Because 80 percent of the abuse victims are boys the men in power said, “Ah, ah. We now know that the cause of the sexual problem in the church is the gays, the homosexuals, the queers, who have snuck into our ranks uninvited, surreptitiously and for the first time in the last 50 years.”

As I stated earlier, there has always been a larger proportion of gay oriented men in the priesthood than in the general population. But—and this is a vital but—there is no connection between homosexual orientation and choosing a child as a sex object. There in not one scientific study that contradicts that statement.

Think clearly about it. When a 35-year-old man abuses a 13-year-old girl we don’t hit our forehead and say, “there goes one of those heterosexuals again!” We can make a clear distinction between sexual orientation and object of sexual desire. Gay men are not more geared toward sex with children than straight men are. That pedophilia is a problem across the board of sexually active men does not absolve the church from its specific problems with its clergy.

The church does have to account for the large proportion of immature, psychosexually underdeveloped priests that have shown up on the radar screen of every serious study of Catholic clergy. (Cf. Kennedy-Heckler, 1972)

The myopic design, focus, motivation, and purpose of searching for homosexual men in seminaries is doomed to produce a distorted picture, no matter how it comes out. It only raises the unanswered questions about celibacy.

Who is really practicing perfect and perpetual chastity? Will each of the bishops and priests investigating the seminaries be certified as heterosexually oriented and long-standing practitioners of perfect celibacy?

Concern for the sexual welfare of priests and people is a worthy goal. The Vatican needs to proceed in a more intelligent and reasonable way than is demonstrated in the currently biased and unbalanced proposed investigation.

It is difficult for anyone to talk about sex. Sex is a tricky area of human adjustment and behavior to examine. Those who are going to conduct the investigation into the sexual reality of seminaries need first of all to be honest with themselves.

I have devised a hundred question inventory for Vatican appointed priests who are going to study the celibate-sexual practice of clergy. These are some of the same questions that Vatican officials and bishops should have to answer first:

(Numbers 1 to 25 are deleted from this version.)

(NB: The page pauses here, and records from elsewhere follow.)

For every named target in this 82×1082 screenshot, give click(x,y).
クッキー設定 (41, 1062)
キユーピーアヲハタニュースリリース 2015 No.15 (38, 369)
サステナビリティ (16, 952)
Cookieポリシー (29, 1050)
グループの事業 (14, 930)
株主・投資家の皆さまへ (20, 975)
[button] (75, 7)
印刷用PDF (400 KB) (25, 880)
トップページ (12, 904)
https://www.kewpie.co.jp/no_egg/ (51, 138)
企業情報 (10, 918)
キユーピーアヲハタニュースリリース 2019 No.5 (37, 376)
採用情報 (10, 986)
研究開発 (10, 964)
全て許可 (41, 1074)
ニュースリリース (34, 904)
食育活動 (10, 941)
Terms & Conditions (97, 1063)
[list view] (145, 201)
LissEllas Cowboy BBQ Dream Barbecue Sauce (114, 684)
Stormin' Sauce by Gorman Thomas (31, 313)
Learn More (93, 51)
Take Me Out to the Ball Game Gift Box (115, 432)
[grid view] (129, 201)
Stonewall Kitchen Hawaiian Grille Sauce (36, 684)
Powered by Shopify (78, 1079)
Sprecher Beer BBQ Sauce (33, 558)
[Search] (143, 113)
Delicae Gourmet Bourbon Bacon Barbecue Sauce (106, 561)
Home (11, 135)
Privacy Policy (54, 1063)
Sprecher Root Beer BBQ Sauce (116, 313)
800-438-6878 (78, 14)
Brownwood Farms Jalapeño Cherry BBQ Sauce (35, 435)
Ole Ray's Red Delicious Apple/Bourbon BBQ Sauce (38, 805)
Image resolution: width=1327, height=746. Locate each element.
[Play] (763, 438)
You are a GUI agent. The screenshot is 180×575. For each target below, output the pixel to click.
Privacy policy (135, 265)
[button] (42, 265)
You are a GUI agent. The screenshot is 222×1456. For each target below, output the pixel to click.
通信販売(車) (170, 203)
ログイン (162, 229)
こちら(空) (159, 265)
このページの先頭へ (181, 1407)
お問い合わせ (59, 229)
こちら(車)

26. Do you or have you ever masturbated?
27. Have you ever looked at pornography?
28. Have you ever had any sexual contact with an animal?
29. Have you ever had any sexual contact with another person?
30. Have you ever had sexual contact with an adult woman?
31. Have you ever had any sexual contact with an adult male?
32. Have you ever had sexual contact with an adolescent girl?
33. Have you ever had sexual contact with an adolescent boy?
34. Have you ever had sexual contact with a child who was five years younger than you?
35. What was the gender of that child?
36. How old were you at the time of the contact?
37. What thoughts or images sexually excite you?
38. When was your most recent orgasm, from any source?
39. What images accompanied your most recent orgasm?
40. What are the usual circumstances of your orgasms?
41. What has been the longest period during which you practiced perfect celibacy?

(Numbers 42 to 55 are deleted from this version.)

56. What do you consider your sexual orientation?